Bottom Line:Stuff can’t keep you happy. Getting something new can be exciting, and even make you happy for a time. But as we know, that feeling of happiness doesn’t last forever because what we own was never meant to do that. We hope that kids leave with the idea that only God can satisfy their needs and give them joy in spite of what they do or don’t own.
Key Question: What can you do when all you can think about is what someone else has? When we see something cool that someone else has we can go crazy with jealousy. From new sneakers to new mobile devices, there will always be someone with something we want for ourselves. Rather than going crazy, what can we do about it? We pray that kids walk away with a plan for how they can respond when they want what someone else has.
In week three we head to a story found in 1 Kings 21:1-19, 27, where we discover what happens when King Ahab finds a plot of land he wants
more than anything. But there’s a problem, Naboth owns the land, and this land has been in his family for generations. King Ahab and his wife Queen Jezebel go to extreme lengths to take that land
for themselves. In the end though, King Ahab was miserable.

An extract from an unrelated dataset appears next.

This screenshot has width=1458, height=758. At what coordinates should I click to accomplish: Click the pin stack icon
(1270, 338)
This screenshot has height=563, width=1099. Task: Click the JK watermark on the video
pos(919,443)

Bottom Line:Wanting what others have can make you miserable. Many kids in your environments
have probably experienced this bottom line first hand. Yet, that doesn’t stop them the next time they find themselves working out whatever scheme they can to get something new that they’ve seen at a friend’s house or at school. We want kids to be aware that this happens and trust God to help them find contentment in what He’s already given to them.
Key Question: What is good in your life right now? Often we lack contentment because we’re either looking forward to something we want or looking backwards to a time when we thought life was better. To find contentment, we need to be aware of what God is doing in the present. We hope that kids begin to see all that God is doing in their life right now.

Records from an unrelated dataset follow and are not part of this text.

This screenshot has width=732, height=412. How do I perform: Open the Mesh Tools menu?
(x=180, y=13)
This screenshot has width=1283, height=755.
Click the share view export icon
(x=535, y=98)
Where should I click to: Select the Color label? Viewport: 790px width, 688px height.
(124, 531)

We wrap up our study on contentment in Exodus 16:2-21 and 17:1-7 with a look at how God’s people respond to the wilderness. God rescued them from slavery in Egypt, yet when they find themselves in uncomfortable situations they complain that God doesn’t care about them and even long to return to Egypt. In spite of that, God continued to meet their needs in the wilderness providing what they needed the whole time.
Bottom Line: Don’t miss out on what you have now. If we’re only thinking about what we don’t have, we’ll miss being able to celebrate how God is taking care of us. It’s easy to find something else we think we need that will make us happy, but contentment is finding the joy in what God has provided right here and now. We pray that kids will start seeing the good in their life rather than complain and miss out.